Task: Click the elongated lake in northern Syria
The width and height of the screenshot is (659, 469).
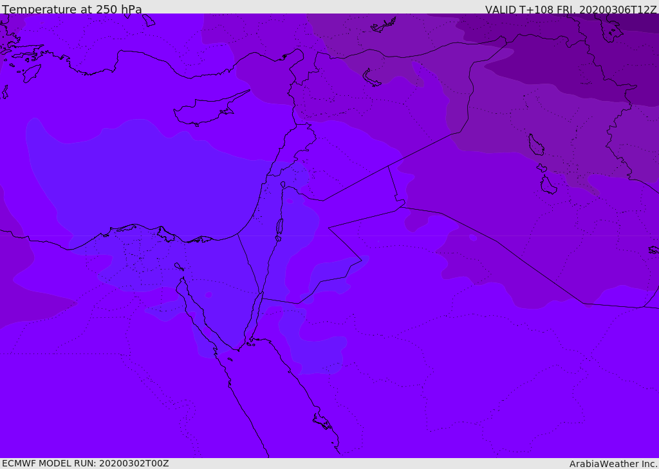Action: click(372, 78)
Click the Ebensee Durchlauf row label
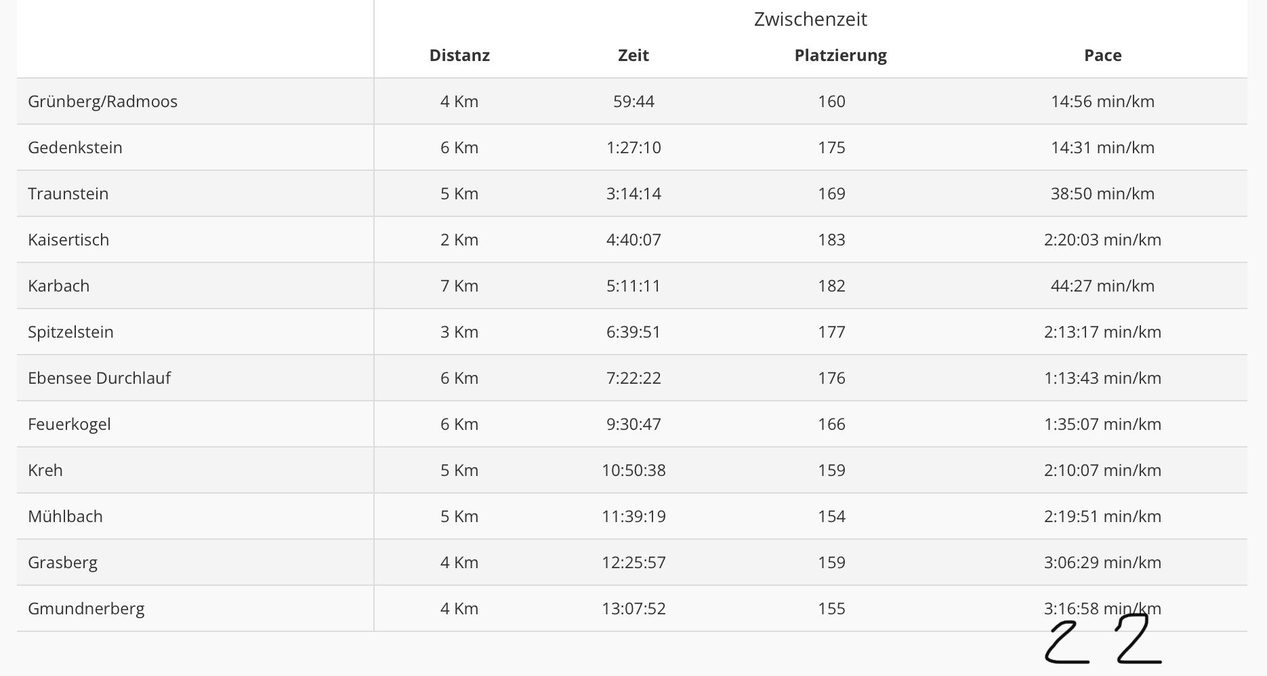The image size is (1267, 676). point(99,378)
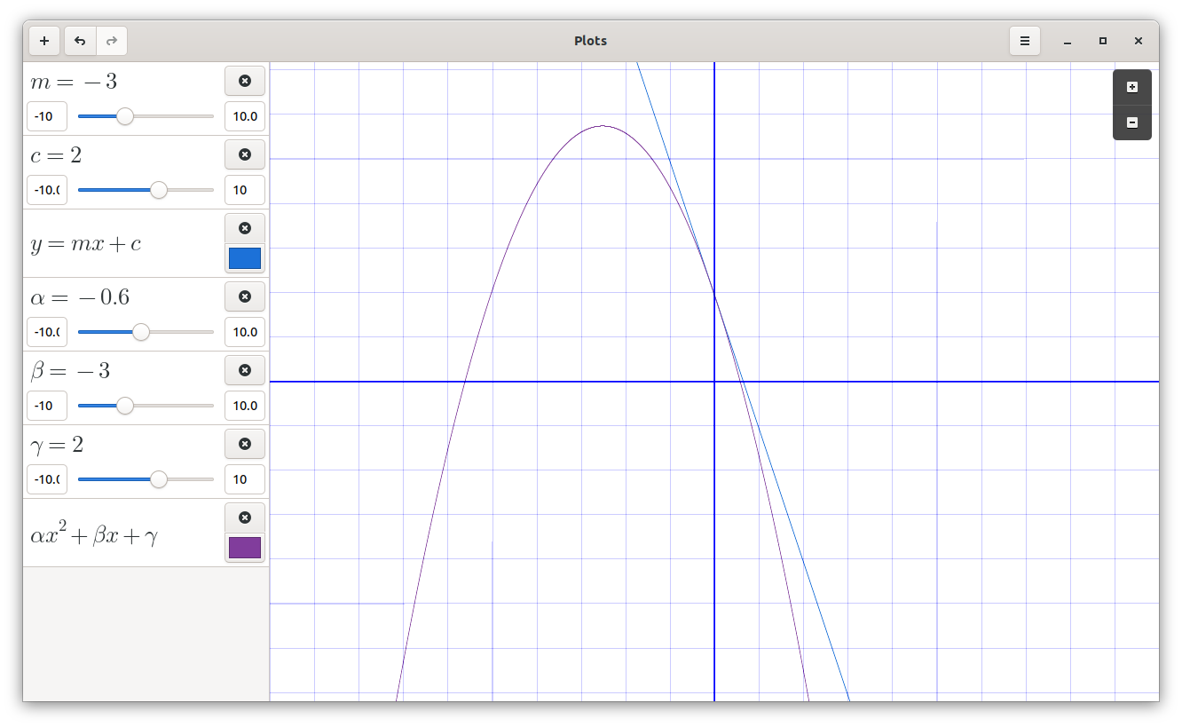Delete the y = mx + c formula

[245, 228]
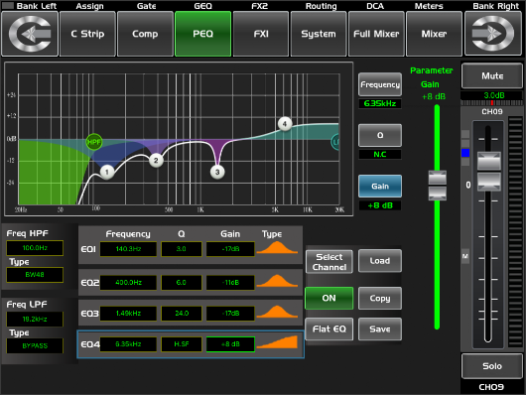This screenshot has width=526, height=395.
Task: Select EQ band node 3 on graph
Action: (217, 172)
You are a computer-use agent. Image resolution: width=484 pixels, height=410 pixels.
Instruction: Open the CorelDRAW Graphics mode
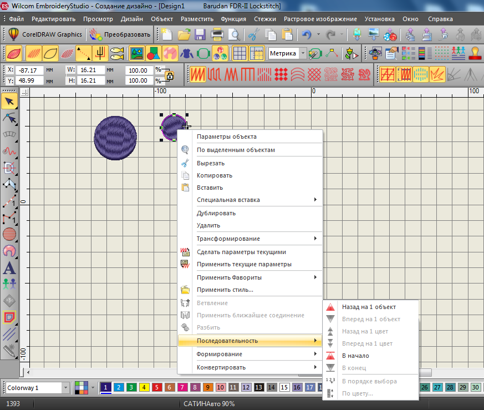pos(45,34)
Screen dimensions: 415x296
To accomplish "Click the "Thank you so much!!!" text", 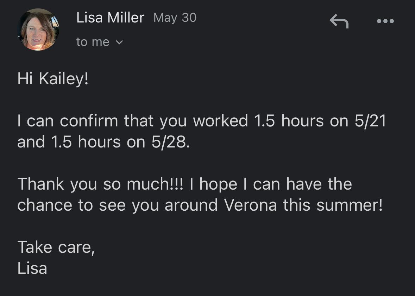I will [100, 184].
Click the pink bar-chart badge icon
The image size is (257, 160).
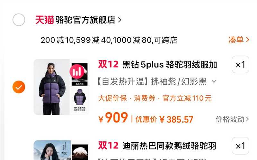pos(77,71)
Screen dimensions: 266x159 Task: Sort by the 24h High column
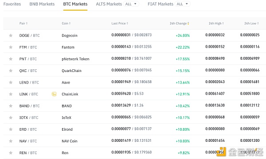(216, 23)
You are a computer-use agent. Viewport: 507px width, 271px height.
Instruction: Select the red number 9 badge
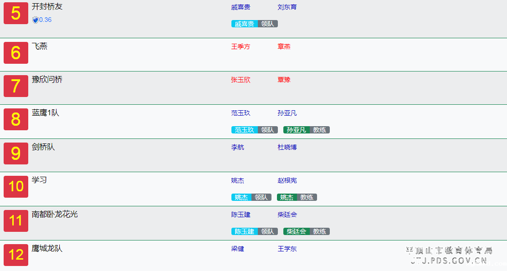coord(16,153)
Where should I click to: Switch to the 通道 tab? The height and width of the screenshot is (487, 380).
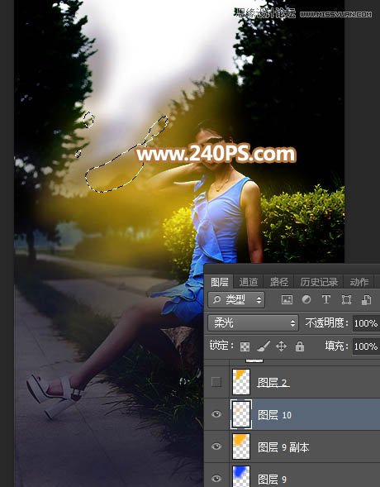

____

Set aside each line above that includes the string "computer" and report it.

SOLUTION TO THIS TASK:
You are a computer-use agent. Image resolution: width=484 pixels, height=410 pixels.
You are a computer-use agent. Viewport: 507px width, 271px height.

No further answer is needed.